Mining is particularly prominent in the Pilbara: It has one of the world’s most lucrative iron ore mining operations, which—alongside a strong pastoral tradition—is a key economic driver not only for Western Australia but also for the entire country. In fact, mining and related construction in the Pilbara generates more revenue than the economies of two-thirds of the world’s countries.

Of course, this activity takes a toll. A 2012 study by the Australian science agency CSIRO found that without intervention, a quarter of threatened species in the Pilbara were likely to be functionally lost within 20 years. That intervention must address the full suite of threats, while protecting the livelihoods of the people who call this region home.

The Pilbara’s ancient landscape of red dirt and towering rocks has been home to Aboriginal people for more than 50,000 years—one of the world’s longest continuing cultures. Evidence of this history is engraved in the cliffs, buttes and caves: Pilbara has one of the highest concentrations of rock art in the world, created by peoples who settled the region more than 2,000 generations ago.

Compared to the land and other life forms, however, this culture is still a newcomer: The Pilbara sits on what’s believed to be one of the oldest pieces of the Earth’s crust, at 3.6 billion years old, and has served as an ancient refuge for life during glacial periods and a major centre for the evolution of unique plants and animals. Fossilised remains of microbial colonies are embedded in the rockface—evidence of some of the earliest signs of life on Earth.

An aerial photograph of a sunset in Western Australia. Two mountains can be seen, with a river flowing between them.
The sun sets behind Pannawonica Hill and the Robe River in Western Australia’s Pilbara region. Seasonally ephemeral river like these serve as important refugia for native species in the harsh desert environment.
Dan Proud

The best path to securing protection of the Pilbara is through conservation partnerships among government, industry, Indigenous groups (known locally as Traditional Owners) and landholders. This approach has already been proved elsewhere in Australia, although not at such scale, or in a landscape with such complex overlapping rights and interests. But it’s precisely this complexity that drives the need for thoughtful groups of partners to work together to restore, conserve and protect this landscape.

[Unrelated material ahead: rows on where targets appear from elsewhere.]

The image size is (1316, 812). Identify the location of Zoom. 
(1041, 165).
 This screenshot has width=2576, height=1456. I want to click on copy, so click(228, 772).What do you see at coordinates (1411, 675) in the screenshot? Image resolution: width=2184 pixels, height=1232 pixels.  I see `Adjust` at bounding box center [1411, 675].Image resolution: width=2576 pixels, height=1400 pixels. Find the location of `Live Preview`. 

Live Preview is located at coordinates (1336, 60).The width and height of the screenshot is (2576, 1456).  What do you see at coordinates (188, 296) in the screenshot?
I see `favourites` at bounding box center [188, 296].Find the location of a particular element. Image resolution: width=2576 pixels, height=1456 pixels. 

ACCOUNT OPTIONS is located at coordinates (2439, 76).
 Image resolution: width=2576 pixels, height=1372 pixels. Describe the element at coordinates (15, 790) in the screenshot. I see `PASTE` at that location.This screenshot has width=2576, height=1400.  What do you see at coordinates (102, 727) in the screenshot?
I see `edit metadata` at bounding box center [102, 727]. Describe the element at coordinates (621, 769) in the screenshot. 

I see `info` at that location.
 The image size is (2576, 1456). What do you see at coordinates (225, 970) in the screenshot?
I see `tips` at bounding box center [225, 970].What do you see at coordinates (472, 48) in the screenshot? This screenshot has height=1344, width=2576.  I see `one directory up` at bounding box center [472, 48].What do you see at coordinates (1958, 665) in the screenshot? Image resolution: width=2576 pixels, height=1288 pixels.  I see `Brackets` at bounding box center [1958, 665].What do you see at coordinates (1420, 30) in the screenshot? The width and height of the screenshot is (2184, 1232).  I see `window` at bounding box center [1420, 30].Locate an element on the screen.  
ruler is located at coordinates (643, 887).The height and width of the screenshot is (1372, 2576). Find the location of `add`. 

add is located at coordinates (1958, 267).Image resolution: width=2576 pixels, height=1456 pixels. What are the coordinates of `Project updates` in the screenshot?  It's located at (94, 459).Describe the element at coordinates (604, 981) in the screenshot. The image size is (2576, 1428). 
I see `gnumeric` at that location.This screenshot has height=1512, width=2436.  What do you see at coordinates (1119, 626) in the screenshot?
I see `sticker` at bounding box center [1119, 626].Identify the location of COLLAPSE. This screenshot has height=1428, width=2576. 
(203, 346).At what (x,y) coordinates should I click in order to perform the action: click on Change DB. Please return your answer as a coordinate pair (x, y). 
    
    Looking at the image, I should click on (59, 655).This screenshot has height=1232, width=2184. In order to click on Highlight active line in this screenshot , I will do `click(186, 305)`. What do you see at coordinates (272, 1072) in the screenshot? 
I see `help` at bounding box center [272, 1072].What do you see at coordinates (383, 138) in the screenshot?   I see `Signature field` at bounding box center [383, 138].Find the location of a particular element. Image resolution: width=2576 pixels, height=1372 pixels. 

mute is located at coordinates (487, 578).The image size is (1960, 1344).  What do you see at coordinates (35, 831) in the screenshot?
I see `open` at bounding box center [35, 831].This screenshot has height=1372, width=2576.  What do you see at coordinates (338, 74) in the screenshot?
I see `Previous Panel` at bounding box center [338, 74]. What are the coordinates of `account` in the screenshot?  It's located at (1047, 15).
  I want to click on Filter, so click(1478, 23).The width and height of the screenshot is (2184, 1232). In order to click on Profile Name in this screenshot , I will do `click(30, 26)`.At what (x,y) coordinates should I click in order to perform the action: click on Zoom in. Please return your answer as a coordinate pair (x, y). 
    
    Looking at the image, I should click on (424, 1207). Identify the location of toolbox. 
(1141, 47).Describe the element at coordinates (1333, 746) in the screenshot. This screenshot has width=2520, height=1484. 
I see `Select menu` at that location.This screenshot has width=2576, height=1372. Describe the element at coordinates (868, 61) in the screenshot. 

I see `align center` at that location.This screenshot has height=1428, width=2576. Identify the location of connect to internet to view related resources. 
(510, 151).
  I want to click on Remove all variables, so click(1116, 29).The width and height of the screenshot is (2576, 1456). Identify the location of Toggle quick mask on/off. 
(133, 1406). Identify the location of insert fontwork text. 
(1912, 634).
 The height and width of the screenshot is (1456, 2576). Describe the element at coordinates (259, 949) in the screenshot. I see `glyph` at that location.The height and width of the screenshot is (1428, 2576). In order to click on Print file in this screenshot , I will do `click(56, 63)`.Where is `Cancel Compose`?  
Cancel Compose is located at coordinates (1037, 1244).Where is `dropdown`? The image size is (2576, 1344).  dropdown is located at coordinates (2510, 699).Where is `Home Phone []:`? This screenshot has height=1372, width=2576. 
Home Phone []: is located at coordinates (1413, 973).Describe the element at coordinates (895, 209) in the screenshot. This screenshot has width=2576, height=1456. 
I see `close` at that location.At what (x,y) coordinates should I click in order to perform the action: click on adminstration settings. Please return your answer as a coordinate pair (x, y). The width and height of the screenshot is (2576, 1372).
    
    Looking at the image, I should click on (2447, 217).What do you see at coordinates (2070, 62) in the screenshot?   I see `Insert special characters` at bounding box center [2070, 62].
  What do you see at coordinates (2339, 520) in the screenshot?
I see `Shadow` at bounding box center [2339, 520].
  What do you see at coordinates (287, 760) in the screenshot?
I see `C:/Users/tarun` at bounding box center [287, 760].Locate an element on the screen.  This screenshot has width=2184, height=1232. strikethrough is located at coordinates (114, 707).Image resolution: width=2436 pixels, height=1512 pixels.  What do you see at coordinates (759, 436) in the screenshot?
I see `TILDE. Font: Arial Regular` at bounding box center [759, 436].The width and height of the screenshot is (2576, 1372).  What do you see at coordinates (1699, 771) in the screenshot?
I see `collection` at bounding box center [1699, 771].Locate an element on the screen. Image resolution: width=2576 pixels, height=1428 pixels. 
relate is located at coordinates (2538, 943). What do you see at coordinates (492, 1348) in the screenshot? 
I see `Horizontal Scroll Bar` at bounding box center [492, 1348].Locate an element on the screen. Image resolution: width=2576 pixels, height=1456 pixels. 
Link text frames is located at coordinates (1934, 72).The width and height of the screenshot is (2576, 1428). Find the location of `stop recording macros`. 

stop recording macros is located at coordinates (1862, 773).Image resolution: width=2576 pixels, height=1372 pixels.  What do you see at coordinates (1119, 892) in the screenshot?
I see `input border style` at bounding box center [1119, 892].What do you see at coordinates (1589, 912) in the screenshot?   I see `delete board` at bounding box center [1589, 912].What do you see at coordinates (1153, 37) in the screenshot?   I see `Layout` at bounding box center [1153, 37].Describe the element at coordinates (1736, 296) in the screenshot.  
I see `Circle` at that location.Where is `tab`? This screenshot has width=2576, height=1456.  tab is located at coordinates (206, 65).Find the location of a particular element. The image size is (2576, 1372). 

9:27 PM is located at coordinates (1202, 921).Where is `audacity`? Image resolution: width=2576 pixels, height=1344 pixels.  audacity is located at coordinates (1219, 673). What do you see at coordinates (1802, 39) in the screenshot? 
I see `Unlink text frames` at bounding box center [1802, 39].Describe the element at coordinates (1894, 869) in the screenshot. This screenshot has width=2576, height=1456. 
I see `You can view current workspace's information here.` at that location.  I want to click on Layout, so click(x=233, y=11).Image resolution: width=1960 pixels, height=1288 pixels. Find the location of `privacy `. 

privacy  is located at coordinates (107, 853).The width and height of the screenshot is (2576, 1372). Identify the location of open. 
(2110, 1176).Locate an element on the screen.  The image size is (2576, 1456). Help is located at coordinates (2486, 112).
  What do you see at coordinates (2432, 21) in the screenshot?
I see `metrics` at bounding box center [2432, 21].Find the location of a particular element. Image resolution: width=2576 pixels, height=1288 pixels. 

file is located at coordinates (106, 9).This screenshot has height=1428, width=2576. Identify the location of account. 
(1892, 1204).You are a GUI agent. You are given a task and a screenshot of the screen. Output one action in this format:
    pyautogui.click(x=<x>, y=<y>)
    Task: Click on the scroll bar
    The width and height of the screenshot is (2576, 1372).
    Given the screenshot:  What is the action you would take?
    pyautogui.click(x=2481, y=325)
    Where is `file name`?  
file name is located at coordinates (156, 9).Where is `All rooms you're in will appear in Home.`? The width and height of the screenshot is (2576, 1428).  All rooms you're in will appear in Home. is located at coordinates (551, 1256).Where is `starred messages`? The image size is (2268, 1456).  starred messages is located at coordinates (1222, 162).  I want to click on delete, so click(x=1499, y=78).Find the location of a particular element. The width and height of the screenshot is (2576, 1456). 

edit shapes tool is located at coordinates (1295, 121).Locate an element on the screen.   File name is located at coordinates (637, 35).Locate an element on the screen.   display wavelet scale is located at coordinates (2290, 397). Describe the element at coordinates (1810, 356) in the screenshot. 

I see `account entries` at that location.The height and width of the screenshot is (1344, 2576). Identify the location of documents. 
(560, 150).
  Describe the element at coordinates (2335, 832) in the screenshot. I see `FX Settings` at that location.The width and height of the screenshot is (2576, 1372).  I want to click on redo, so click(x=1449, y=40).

One such partnership has already formed: The Pilbara Cultural Land Management Project is a multi-year program that empowers Pilbara Traditional Owners to take the lead in caring for their land and cultural heritage. Bringing together 12 Traditional Owner groups, the project aims to establish shared governance and improve the technical capabilities and skills of the groups to support environmental and cultural land management. Funded through a combination of state and federal governments, private investment and philanthropic funds, the project aims to foster sustainable environmental and cultural land monitoring.

In practice, this takes the form of controlling weeds and feral species, restoring and protecting the landscape, caring for sacred sites and knowledge transfer with elders—all led and run by local Indigenous people. This partnership and others like it can diversify the local economy, generate new jobs and increase local prosperity, while reversing environmental decline and sustaining Traditional Owner cultures.

Working with local partners, Pew is committed to ensuring that the Pilbara region becomes a leading example of how to achieve landscape-scale conservation with involvement and buy-in from Traditional Owners, miners, landholders and government. If this can succeed in protecting a thriving natural environment in one of the harshest, yet most biodiverse, regions of Australia’s Outback, it indeed could work in many other places around the country, and the world.

Tim Nicol is a project director and Bill Kruse is an officer with The Pew Charitable Trusts’ protecting Australia’s nature project.